Progress and challenges in viral vector-mediated gene transfer to the brain.

Gene transfer into the brain allows the manipulation of transgene expression in both time and space. Recently developed gene transfer technologies allow transgenes to be expressed in any anatomically, biochemically or functionally distinct group of brain cells. Gene transfer has been used to alter the expression of neurotransmitter receptors, ion channels, signaling proteins, neuronal growth, differentiation and survival factors, and thus to modify brain anatomy, neuron physiology, behavior and pathology. However, challenges remain in making gene therapy a more widespread tool for the treatment of neurological disease.

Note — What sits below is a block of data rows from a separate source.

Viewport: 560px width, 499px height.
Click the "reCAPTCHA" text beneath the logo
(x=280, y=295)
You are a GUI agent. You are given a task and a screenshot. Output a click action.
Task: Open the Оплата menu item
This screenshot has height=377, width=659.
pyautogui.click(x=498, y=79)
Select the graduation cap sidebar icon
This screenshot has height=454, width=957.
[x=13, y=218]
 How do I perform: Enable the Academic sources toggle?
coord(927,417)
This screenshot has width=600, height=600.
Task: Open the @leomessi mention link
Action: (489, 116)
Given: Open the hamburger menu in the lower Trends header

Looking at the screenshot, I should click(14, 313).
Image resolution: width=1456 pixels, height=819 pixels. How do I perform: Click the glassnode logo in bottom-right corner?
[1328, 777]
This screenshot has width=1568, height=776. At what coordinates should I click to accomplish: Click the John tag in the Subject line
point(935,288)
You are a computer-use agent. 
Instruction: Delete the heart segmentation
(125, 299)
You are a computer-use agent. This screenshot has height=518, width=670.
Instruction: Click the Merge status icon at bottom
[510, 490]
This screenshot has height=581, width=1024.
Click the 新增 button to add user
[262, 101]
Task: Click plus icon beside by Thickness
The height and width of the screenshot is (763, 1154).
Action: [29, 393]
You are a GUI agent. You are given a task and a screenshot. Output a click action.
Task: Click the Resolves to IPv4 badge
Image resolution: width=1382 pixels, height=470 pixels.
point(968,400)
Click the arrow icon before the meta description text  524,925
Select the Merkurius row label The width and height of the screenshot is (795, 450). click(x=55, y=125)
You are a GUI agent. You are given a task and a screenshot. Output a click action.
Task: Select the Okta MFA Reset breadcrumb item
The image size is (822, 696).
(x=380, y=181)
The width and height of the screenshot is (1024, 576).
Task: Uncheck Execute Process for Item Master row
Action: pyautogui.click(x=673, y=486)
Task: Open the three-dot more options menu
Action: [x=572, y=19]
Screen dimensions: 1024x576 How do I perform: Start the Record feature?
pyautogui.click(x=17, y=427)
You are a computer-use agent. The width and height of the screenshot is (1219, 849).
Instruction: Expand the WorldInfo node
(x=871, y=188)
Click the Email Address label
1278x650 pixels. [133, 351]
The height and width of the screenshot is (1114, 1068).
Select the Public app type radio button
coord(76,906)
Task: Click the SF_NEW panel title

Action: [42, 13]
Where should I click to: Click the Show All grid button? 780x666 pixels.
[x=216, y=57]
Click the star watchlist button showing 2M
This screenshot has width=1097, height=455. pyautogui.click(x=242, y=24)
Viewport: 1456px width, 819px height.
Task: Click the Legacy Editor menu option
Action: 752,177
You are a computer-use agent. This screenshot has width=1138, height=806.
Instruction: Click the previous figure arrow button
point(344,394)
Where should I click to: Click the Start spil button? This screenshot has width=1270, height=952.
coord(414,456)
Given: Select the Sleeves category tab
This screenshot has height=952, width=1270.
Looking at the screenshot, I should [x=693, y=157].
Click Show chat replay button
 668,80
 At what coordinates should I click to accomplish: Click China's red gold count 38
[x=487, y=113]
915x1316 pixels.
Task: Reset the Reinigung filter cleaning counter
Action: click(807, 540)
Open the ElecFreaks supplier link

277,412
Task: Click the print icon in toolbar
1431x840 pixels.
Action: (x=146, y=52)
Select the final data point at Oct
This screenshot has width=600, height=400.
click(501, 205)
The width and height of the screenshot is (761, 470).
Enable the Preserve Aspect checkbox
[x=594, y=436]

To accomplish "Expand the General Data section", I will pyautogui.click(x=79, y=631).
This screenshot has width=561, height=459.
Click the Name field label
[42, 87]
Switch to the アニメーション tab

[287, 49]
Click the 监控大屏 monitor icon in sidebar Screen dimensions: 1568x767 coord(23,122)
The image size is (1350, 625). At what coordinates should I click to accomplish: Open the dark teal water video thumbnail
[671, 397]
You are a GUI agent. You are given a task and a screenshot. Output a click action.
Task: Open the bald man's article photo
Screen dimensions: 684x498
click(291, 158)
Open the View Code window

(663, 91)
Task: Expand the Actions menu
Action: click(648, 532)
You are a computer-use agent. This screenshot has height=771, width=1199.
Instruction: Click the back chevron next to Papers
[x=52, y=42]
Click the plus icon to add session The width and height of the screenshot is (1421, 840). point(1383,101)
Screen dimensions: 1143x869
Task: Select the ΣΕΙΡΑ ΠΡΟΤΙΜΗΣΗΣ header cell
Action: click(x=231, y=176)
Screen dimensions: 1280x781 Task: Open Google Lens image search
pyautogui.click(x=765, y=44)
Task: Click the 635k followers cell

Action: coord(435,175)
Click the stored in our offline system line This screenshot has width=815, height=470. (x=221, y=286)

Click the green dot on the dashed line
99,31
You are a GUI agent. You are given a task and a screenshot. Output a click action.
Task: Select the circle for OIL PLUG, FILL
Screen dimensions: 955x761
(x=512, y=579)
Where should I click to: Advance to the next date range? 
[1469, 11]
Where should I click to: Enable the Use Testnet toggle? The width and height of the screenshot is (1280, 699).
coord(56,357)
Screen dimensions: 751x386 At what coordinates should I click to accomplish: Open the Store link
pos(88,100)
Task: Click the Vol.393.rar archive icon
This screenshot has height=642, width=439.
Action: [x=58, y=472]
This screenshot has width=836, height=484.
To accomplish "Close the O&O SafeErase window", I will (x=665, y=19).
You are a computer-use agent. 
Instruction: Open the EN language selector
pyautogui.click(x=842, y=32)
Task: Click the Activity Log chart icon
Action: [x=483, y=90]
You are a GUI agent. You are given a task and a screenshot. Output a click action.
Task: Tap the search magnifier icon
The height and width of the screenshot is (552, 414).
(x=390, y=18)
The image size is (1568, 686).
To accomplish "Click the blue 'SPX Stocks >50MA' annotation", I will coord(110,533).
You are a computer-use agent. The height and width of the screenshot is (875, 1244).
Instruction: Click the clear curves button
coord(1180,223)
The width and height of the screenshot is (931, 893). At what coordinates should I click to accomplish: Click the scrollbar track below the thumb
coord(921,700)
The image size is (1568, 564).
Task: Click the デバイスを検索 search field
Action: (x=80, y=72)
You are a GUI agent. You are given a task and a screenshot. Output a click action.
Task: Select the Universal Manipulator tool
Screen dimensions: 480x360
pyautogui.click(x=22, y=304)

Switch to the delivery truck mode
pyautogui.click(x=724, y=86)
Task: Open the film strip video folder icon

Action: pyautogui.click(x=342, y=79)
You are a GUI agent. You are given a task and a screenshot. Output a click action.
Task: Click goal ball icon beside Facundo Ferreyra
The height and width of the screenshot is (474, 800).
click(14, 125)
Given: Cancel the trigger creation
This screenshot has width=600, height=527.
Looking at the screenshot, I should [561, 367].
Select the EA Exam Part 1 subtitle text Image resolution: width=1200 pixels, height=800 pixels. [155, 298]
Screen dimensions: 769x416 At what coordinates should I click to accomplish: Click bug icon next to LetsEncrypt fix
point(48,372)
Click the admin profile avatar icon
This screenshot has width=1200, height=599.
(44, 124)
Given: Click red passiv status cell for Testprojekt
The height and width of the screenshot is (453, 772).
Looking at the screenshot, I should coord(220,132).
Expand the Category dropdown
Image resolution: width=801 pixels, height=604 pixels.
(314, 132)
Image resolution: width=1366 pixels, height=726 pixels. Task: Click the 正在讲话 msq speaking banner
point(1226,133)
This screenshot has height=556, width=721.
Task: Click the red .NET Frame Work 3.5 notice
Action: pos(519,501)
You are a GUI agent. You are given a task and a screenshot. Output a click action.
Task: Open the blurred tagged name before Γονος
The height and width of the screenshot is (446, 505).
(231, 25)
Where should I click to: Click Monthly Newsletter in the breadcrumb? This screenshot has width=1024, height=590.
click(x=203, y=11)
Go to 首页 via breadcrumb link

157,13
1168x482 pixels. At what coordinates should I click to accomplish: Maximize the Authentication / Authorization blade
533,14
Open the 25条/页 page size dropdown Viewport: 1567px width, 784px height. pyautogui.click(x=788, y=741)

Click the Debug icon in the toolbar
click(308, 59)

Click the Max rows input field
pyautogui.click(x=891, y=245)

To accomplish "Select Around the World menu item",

We have identified the following as areas needing development: access and delivery of viral vectors to the brain; diffusion of viral vectors and transgenes throughout large areas of brain tissue; viral vector side effects and toxicity, inflammatory and immune responses to vectors; long-term stable transgene expression; cell type-specific expression of transgenes; and the ability of the experimenter or physician to switch transgene expression 'on' and 'off' at will. In the last year, neuro-gene therapy has shown that brain defects in experimental disease models can be prevented and corrected, and that viral vectors and encoded transgenes can be made to diffuse over larger brain areas. In addition, the cause of vector-induced inflammation and immune responses have begun to be elucidated, so that rational approaches can be developed to avoid these complications. Further improvements in viral vectors will facilitate clinical trials in the near future.